- Much more gentrified than prior Jeeps. For example, unlike earlier Jeeps, the doors in the Wrangler actually close well, the heated seats are comfortable, and the dashboard fit and finish is much improved.
- Jeeps still have that slightly rough-around-the-edge experience, and the Moab is no exception, giving the driver a hint of adventure when driving.
- Has real, off-road capability, if you need it.
- If you’re a guy in your 30s to 50s, starting to lose you hair, and are getting a paunch… the Jeep might be just the car to restore your virility!
- While more refined than previous Jeeps, this is still a direct descendant of a World War II military vehicle. So it still feels decades behind other, newer vehicles these days. But that is the appeal of it, too.
- In about 70 years of engineering, Jeep has yet to embrace the independent front suspension. There’s still a “live” axle, both front and rear. Your tuchus will never forgive you if you’re switching to a Jeep from any other model built since, say, 1975.

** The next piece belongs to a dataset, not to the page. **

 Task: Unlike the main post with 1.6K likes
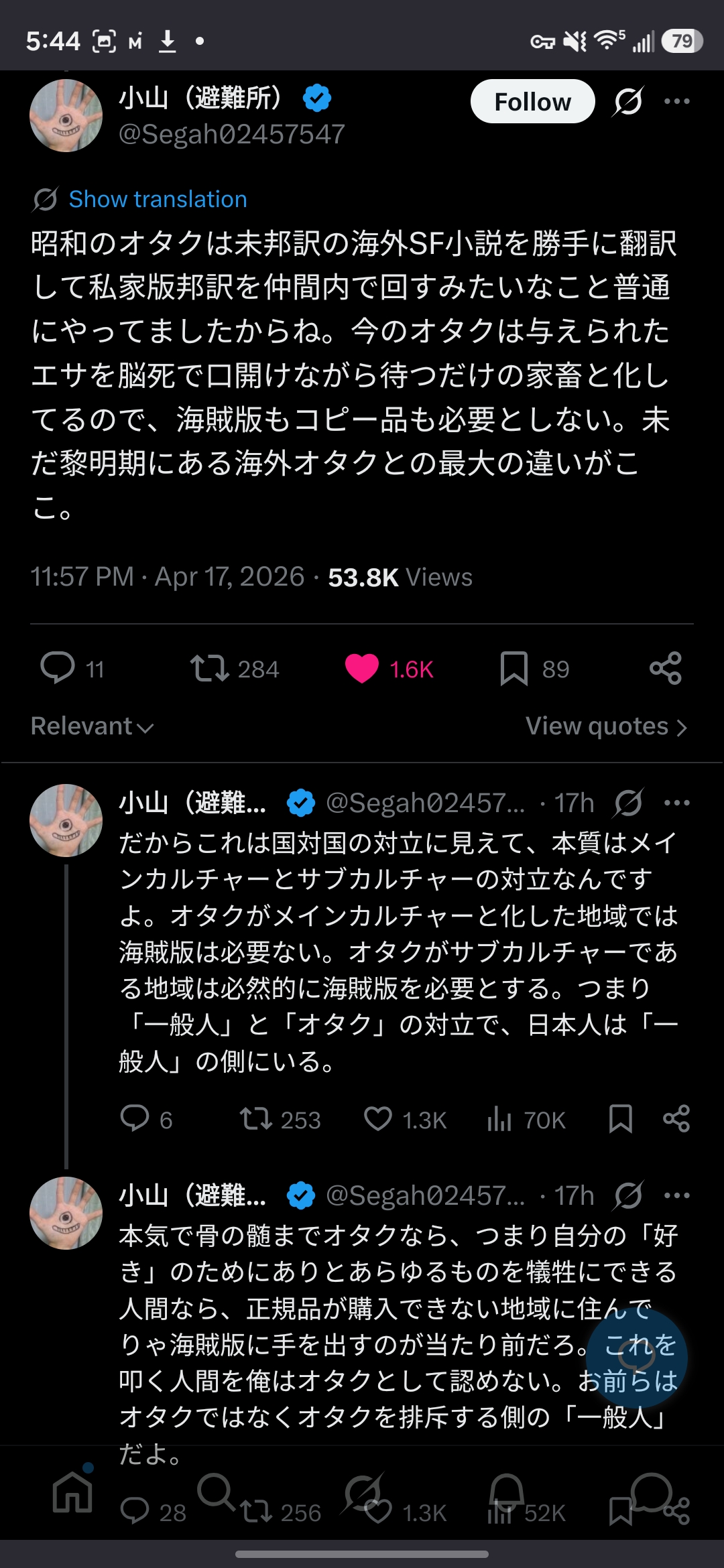tap(362, 668)
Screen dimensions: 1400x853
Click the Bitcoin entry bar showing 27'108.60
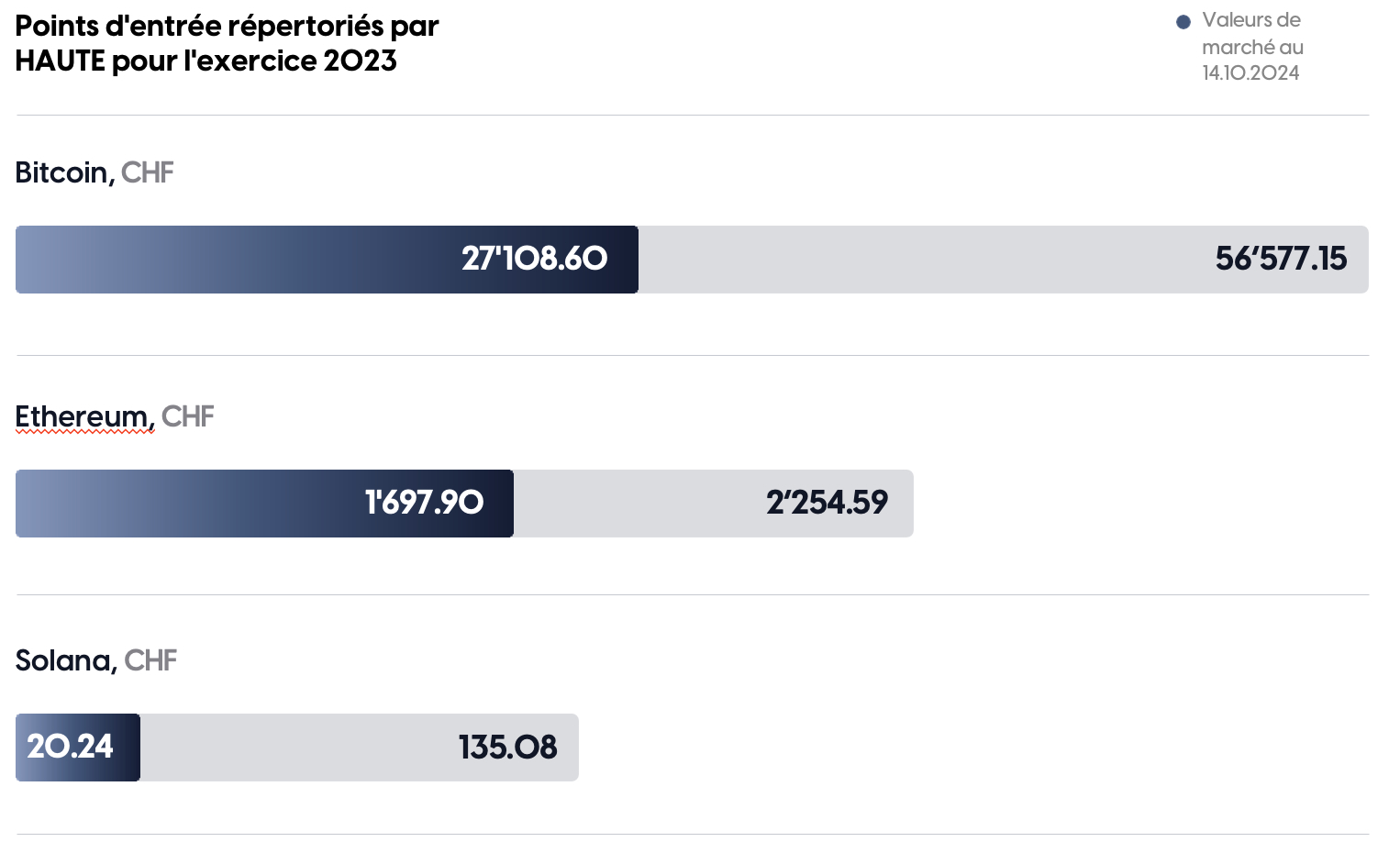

- Classic Jeep touches that suggest ruggedness, which Jeep should have scrapped years ago--like a strap between the door and frame where other manufacturers have a hinge.
- There’s also the standard Jeep sway on turns, which definitely doesn’t inspire the same confidence as a regular passenger car. Or even a more modern SUV or crossover.
- Terrible mileage: 16 city/20 highway is the rated EPA mileage, and we got less than that.
- It’s huge. Expect to “climb” to get into the driver’s seat.
- Surprisingly poor cargo capacity.
- Lousy visibility out the back.
- Jeeps have gotten expensive. The Moab edition has $43,220 MSRP—a whopping bill, in our opinion, for what you get.